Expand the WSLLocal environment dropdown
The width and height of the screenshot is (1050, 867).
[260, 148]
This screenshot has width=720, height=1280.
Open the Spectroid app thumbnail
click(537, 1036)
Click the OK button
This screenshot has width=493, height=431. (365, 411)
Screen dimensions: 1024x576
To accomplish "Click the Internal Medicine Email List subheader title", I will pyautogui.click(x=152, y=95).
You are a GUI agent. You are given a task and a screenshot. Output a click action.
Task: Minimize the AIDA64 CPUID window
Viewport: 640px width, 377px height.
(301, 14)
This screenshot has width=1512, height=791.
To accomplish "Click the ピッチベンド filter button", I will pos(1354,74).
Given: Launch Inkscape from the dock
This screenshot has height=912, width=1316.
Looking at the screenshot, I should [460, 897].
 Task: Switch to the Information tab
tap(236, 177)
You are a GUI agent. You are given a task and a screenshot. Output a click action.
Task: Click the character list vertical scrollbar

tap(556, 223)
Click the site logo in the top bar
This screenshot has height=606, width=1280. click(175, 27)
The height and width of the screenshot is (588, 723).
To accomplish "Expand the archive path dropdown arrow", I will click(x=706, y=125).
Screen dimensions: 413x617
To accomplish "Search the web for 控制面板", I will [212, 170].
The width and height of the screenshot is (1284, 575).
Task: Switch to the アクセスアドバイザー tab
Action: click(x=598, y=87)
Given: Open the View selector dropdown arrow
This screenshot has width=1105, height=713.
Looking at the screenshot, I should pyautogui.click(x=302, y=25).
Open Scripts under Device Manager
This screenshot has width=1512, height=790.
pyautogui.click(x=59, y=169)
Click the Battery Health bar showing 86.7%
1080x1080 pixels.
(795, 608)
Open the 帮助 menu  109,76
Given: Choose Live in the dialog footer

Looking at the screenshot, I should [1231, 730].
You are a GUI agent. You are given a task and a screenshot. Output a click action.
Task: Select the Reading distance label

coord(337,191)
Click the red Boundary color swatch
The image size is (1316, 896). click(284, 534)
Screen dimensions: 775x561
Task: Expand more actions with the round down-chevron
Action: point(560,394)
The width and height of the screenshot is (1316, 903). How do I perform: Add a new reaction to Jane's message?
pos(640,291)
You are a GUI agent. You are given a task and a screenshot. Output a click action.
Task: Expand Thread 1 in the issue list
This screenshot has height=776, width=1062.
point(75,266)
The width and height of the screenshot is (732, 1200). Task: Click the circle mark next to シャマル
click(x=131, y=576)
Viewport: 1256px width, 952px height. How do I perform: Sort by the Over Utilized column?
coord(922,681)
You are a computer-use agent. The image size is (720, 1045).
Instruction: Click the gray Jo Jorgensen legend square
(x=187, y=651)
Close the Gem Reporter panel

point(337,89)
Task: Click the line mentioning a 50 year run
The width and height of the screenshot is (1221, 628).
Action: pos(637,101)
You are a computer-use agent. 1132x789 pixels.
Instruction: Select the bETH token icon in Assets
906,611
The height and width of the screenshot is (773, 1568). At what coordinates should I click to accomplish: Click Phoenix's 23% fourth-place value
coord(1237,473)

○ ○ ○ ○ ○

**What needs to be done**. All lines of the data that hold "arrow" need to be copied.

**Response box**.
To accomplish "Expand the archive path dropdown arrow", I will click(x=706, y=125).
Given: Open the View selector dropdown arrow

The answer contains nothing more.